The overwhelming majority of cases with documented exposure acquired the H5N1 virus from sick or dead domestic poultry or much less frequently wild birds. There have been more than 40 clusters of H5N1 in humans. In the great majority, the source was common exposure to infected poultry. However, limited human-to-human transmission seems to have occurred in some of these clusters. Clusters have most often involved blood relatives (eg, mother and son and not husband and wife). This has suggested that genetic susceptibility plays a role.

As shown in the Table, the epidemiological curve of world cases peaked in 2006 and has subsequently stabilized.

To put the number of cases and deaths in perspective when talking about an epidemic of severe viral non-influenza respiratory disease, it is worth comparing the numbers in the figure with the experience with severe acute respiratory syndrome (SARS). With SARS, between November 2002 and July 2003 (less than a year), there were many more cases (8,096 known infected cases) and deaths (774 confirmed deaths) than with H5N1 during 6-plus years.

H5N1 table

Course of epidemic

It is impossible to predict what the subsequent course of the current epidemic will be.

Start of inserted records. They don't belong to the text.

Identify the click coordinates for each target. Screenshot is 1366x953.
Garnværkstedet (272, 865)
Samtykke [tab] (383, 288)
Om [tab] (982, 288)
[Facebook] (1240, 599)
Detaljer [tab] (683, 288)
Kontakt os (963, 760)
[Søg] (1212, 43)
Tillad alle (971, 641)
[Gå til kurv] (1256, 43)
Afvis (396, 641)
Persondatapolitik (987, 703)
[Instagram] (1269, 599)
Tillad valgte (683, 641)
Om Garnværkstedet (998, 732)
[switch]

However, we have now had more than 5 years of geographic spread of the virus with huge numbers of birds (poultry and wild water birds) infected. There have been countless exposures of humans to the virus but the numbers remain small. In its present form, the virus would not constitute a menace in an industrialized country. Most disease has occurred in the young who take care of backyard flocks and have close exposure, rather than in professional workers who work on poultry farms. The median age of patients with H5N1 influenza infection has been approximately 18 years, with 90% of patients 40 years of age or younger and older adults underrepresented. An outbreak in poultry would be quickly recognized and controlled on a poultry farm, and there would be minimal opportunities for spread from poultry to people.

The major fear has been that either mutation of the virus or recombination with human strains would occur to make H5N1 more infectious to and communicable among humans. However, there must have been many opportunities for mutation of the virus or recombination with circulating strains of human strains (eg, pandemic H1N1 virus) to occur, and yet, there has not been emergence of an H5N1 strain better adapted to humans. As each year passes, such an occurrence seems less and less likely.

Disclosure: Dr. Kaye has no direct financial interest in any of the products mentioned in this article nor is he a paid consultant for any companies mentioned.